Turnitin in practice at the university
Here's how it works: When a student finishes a paper, he or she sends it in by computer to the Turnitin program set up by the university. The software checks the paper against a database of billions of articles. If anything is copied from another piece of work, the paper is returned to the professor with red marks.
Of course, turnitin does not detect copying; it detects similarities of the submitted article to the articles in the database. Turnitin does not know if the student copied, or "independently created." Given that university professors provide assignments in a relatively small number of topics (e.g., the scaffold business in business ethics), sooner or later, the database will fill up with all reasonably foreseeable ways of expressing thoughts on the small number of topics.
Under some embodiments of turnitin, the student can preview what turnitin finds. The Channel 5 report noted:
"The way I've used it, the system is open, so the students can submit their papers before they turn them in," said University of Memphis English professor Dr. Joshua Phillips.
Under his system, Phillips said, students can get their papers back, see where the red marks are, and then make the necessary changes before turning in the final product.
In an earlier post about the Coulter business, IPBiz had the text:
BARRIE: Look, I think the examples you've given today are the same sort of things that would flunk an English 1A student, you know, writing some term paper on the same type of subjects.

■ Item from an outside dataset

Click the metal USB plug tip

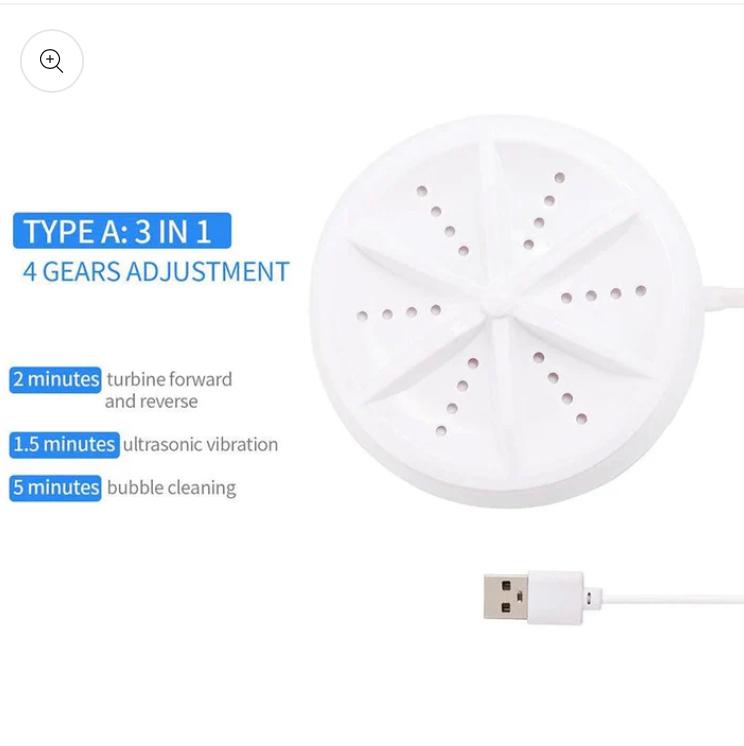(506, 597)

There is a similar issue about facts used in the book:
In a chapter entitled "The Holiest Sacrament, Abortion" there's a 25-word passage straight out of literature from Planned Parenthood. It had been taken virtually word-for-word, it is factual, concerns the president of the Mississippi Baptist Convention, but there is no credit given. In another chapter, entitled "The Creation Myth," Coulter manages another long passage, this one 24 words, that is neither hers nor attributed, this time in a passage about the galactic ruler Xenu.